◆ Provided information:
::::::
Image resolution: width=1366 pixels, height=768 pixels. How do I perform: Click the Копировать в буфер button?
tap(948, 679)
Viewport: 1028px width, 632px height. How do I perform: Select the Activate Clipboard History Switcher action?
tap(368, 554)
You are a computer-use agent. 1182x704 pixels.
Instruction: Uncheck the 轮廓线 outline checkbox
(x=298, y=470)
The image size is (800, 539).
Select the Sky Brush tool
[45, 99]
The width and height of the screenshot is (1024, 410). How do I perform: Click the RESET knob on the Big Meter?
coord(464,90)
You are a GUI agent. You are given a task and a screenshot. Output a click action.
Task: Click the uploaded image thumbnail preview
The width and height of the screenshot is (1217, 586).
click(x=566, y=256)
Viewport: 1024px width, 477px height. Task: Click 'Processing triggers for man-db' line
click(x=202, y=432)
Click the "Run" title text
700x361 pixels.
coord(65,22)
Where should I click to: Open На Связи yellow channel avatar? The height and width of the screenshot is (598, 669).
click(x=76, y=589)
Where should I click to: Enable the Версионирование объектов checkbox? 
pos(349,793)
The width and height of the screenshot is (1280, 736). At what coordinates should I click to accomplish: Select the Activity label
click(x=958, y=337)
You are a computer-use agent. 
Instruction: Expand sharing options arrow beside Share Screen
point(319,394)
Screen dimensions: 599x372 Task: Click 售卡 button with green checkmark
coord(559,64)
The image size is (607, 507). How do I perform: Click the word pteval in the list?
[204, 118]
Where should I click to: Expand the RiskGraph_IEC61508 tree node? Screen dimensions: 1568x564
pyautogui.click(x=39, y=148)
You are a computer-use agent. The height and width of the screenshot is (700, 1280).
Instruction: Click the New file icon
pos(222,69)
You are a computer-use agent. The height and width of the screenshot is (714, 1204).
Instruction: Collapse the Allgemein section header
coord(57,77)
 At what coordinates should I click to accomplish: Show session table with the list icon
::::::
◆ Prompt:
Please copy exactly the lines from the one that contains "Instruction: Collapse the" up to and including the final line of the listing above.

◆ Problem solution:
Instruction: Collapse the Allgemein section header
coord(57,77)
 At what coordinates should I click to accomplish: Show session table with the list icon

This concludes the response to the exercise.